Oscar Night in Review

Highlights:
  • Scott Rubin thanking his boyfriend in his Best Picture acceptance speech
  • That gorgeous royal-blue stage floor
  • The Kodak Theatre itself, so grand and glorious
  • Jon Stewart giving Marketa Irglova a chance to speak

Most-deserving winners:
  • Best Actress: Marion Cotillard, La Vie en Rose
  • Art Direction: Sweeney Todd
  • Film Editing: The Bourne Ultimatum
  • Original Song: "Falling Slowly," Once (free download here)
  • Makeup: La Vie en Rose

Best performances on the E! network's red carpet telecast:

Best-dressed:

Honorable mention:
  • Anne Hathaway (great color choice)
  • Ruby Dee (lovely)
  • Jason Bateman (so handsome!)
  • Ellen Page (appropriately youthful and Goth-tinged)
  • Helen Mirren (didn't love it on the red carpet, but it looked amazing on stage)
  • Jon McLaughlin, the cutie who sang "So Close" (subtle polka-dot on the jacket was a fun surprise; wish I could find a photo)

Worst-dressed:

Tuesday, February 19, 2008

Oscar Nominees: Live-Action Short Films

Last night I watched all five of the live-action (as opposed to animated) short films that are nominated for the Oscar this year. These are fictional stories; there is a separate category for documentary shorts.
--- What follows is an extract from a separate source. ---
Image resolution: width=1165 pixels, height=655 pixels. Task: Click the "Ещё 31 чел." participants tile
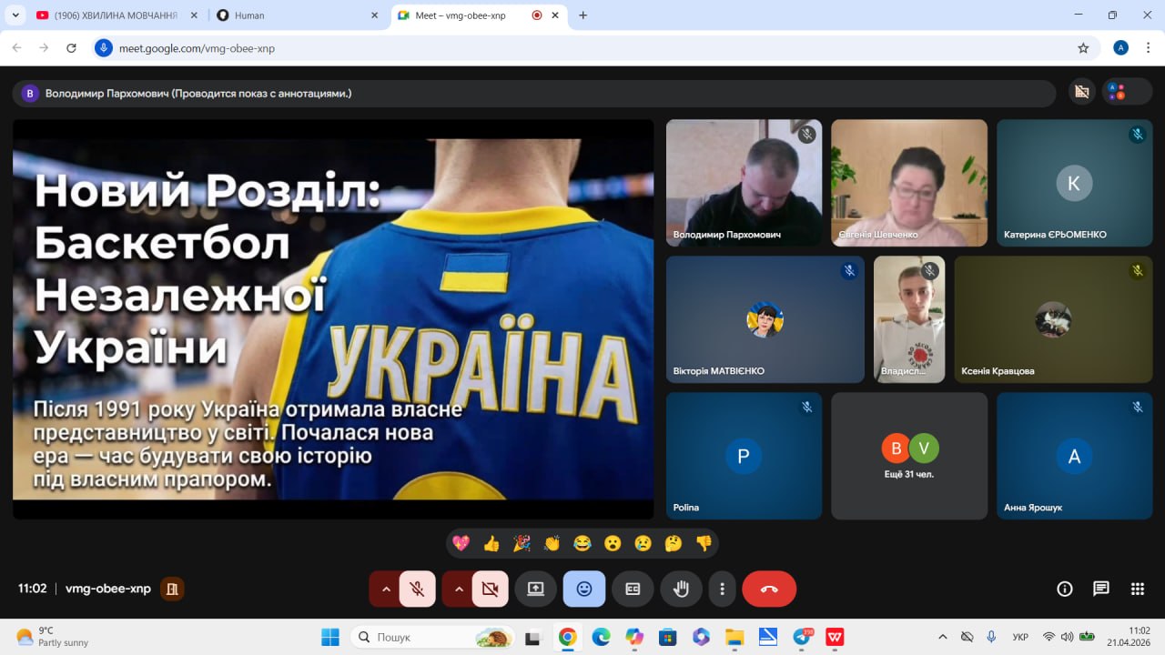[909, 456]
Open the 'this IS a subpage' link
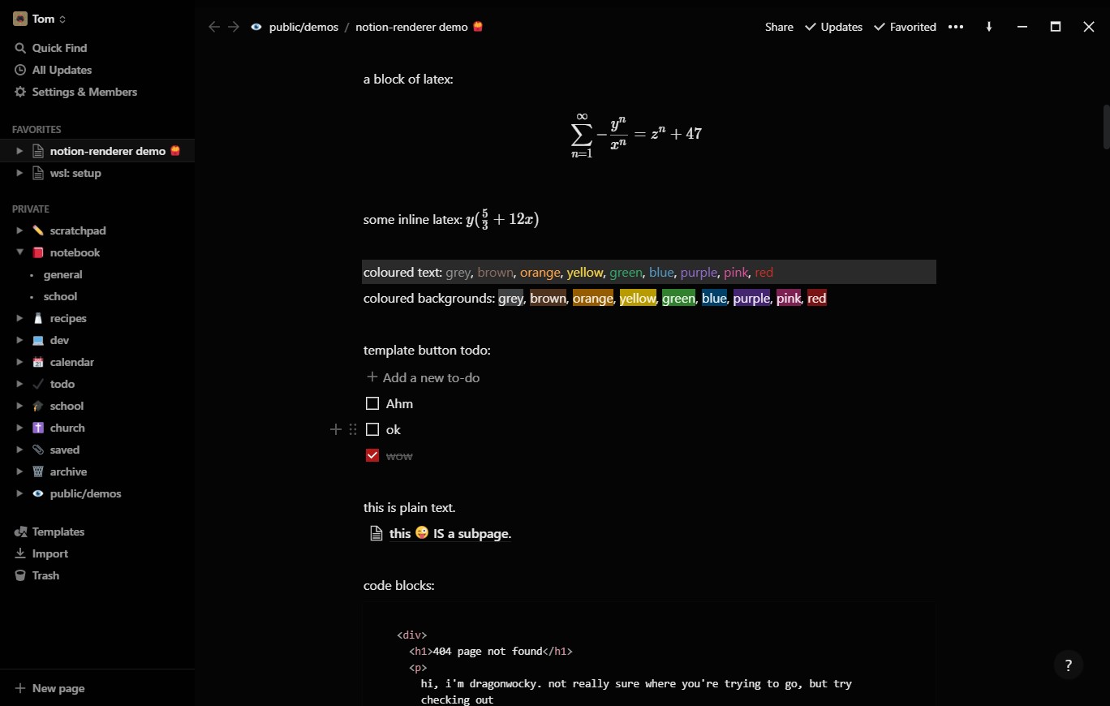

I'll list the five films in order of how much I liked them, from least to most:

* Il Supplente (The Substitute) - Bizarre Italian creation in which teenagers are encouraged to torment each other and pretend to be rabid goats. A head-scratcher.

* Tanghi Argentini - Light-as-a-feather story starring Wallace Shawn's tubby, sagging brother as a Belgian accountant-ish person who sets himself up with an internet blind date, then must furiously study the tango.

* Le Mozart des Pickpockets (The Mozart of Pickpockets) - Two bumbling petty thieves adopt a deaf-mute 8-year-old who enjoys slithering across the greasy, sticky floors of theaters to raid the purses of unsuspecting moviegoers. A tired premise, perhaps, but all three actors impress with an abundance of charm.

* The Tonto Woman - Scripted by Elmore Leonard. The storyline is predictable and a bit dull, but British actress Charlotte Asprey is unforgettable as an Old West woman dealing with physical and emotional scars.

* Om Natten (At Night) - The longest and most serious of the nominated films, this portrait of three college-aged women with terminal cancer kept me on the verge of tears for most of its 39-minute running time. Danish writer-director Christian E. Christiansen creates an intimate setting in which to explore the terror of facing premature death. The eerie, bluish-white hospital lighting intensifies both the inevitability and the utter wrongness of what is happening to these beautiful, young people.

My prediction for Oscar night: Les Mozart des Pickpockets will steal the prize.